CNIL11 juillet 2024CNIL, P, 11 juillet 2024, mise en demeure, Association X, décision n° MED 2024-104, non publié
Durée de conservation des images issues d'un dispositif de vidéosurveillance - Obligation de supprimer ou d'anonymiser ces images au bout de quelques jours - Exception : survenance d'un incident justifiant la conservation des images pertinentes
En vertu de l'article 5‑1‑e du RGPD, il incombe au responsable de traitement de définir une durée de conservation conforme à la finalité du traitement. Lorsque cette finalité est atteinte, les données doivent être supprimées ou anonymisées ou faire l'objet d'un archivage intermédiaire pour les seules données pertinentes, lorsque leur conservation est nécessaire, par exemple pour le respect d'obligations légales ou à des fins précontentieuses ou contentieuses notamment. Au-delà des durées de conservation des données versées en archives intermédiaires, les données à caractère personnel doivent, sauf exception, être supprimées ou anonymisées.
À ce titre, la CNIL recommande une durée de conservation des images issues de la vidéosurveillance de quelques jours. Lorsqu'un incident survient et le justifie, les images pertinentes peuvent être conservées plus longtemps. La durée de conservation des images issues d'un dispositif de protection vidéo est quant à elle fixée à un mois maximum en application de l'article L 252‑5 du code de la sécurité intérieure.
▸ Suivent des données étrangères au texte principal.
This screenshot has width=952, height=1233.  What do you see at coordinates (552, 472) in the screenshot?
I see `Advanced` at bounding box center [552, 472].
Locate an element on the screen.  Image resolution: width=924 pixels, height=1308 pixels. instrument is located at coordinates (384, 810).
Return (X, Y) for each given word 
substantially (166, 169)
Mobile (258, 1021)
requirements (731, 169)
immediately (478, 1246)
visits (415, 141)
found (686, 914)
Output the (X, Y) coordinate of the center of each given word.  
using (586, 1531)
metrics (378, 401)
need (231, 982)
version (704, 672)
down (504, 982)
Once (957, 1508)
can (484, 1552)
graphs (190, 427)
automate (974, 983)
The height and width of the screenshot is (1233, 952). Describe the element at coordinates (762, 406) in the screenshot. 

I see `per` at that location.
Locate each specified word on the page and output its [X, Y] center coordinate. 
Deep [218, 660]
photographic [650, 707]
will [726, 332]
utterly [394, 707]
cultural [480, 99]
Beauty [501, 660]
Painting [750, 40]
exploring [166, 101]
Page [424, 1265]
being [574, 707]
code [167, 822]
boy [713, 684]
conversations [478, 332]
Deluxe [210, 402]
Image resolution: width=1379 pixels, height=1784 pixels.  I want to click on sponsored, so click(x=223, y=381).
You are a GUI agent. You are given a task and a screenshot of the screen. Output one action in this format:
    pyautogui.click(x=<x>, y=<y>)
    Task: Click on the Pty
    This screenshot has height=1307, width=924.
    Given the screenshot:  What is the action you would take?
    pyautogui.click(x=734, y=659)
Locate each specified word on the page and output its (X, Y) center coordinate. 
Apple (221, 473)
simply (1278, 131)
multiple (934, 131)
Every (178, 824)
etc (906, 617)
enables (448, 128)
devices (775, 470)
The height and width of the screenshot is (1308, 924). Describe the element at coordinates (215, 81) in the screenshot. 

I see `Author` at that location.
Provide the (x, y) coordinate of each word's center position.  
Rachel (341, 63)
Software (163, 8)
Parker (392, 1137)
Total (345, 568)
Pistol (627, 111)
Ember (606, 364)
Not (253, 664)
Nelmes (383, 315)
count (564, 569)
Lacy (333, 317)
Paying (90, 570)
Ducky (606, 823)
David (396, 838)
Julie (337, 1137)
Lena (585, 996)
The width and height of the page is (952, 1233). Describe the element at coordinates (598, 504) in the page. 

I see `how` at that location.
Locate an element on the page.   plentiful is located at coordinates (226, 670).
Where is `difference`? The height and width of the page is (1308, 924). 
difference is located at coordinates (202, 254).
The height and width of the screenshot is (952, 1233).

CE11 mars 2015CE, 10ème/9ème SSR, 11 mars 2015, Société élection Europe, n° 372884, T., points 3-4(source)
Refus d'anonymisation d'une sanction de la CNIL comportant mention du nom d'un tiers aux poursuites – 1) Organe compétent – Formation restreinte – Absence – Président – Existence – 2) Compétence liée – Existence – 3) Recours juridictionnel – Compétence du Conseil d'État en premier et dernier ressort – Existence
1) Si l’article 17 de la loi n°78‑17 du 6 janvier 1978 stipule que la formation restreinte de la Commission nationale informatique et libertés (CNIL), autorité investie du pouvoir de sanction, est seule compétente pour réexaminer les sanctions qu’elle a prononcées et, le cas échéant, pour mettre fin à tout ou partie de leurs effets, il n’est en revanche pas question d’examiner la demande d’un tiers aux poursuites visant l’absence de publication des mentions le concernant figurant dans une décision de sanction ou l’anonymisation de telles mentions. Cette démarche ne se rattache pas à l’exercice, par l’autorité investie du pouvoir de sanction, de ses fonctions répressives réservées par la loi, en ce qui concerne la CNIL et sa formation restreinte. Ainsi, le président de la CNIL peut compétemment se prononcer sur une telle demande.
2) Lorsqu’un tiers demande soit qu’il ne soit pas procédé à la publication des mentions le concernant figurant dans une décision de sanction prononcée par la CNIL dont le dispositif ne lui fait pas grief, soit l’anonymisation de telles mentions dans la version publiée de cette sanction, l’autorité compétente est tenue de faire droit à cette demande, sous la seule réserve de vérifier l’existence des mentions en litige.
3) Le Conseil d'État est compétent en premier et dernier ressort pour connaître d’un recours contre la décision prise sur une telle demande.
CNIL30 avril 2021CNIL, FR, 30 avril 2021, Délibération de clôture d'injonction, Sociétés X et Y, n° SAN-2021-004, publié(source)
Anonymisation et durée de publication des délibérations de clôture d'injonction
Lorsqu'une délibération de la formation restreinte relative à la clôture d'une injonction prononcée à l'encontre d’une société est rendue publique, cette délibération ne devra plus identifier nommément la société à l'expiration du délai de publication de la sanction, afin d'éviter que la clôture de l'injonction ne prolonge la publicité de la condamnation.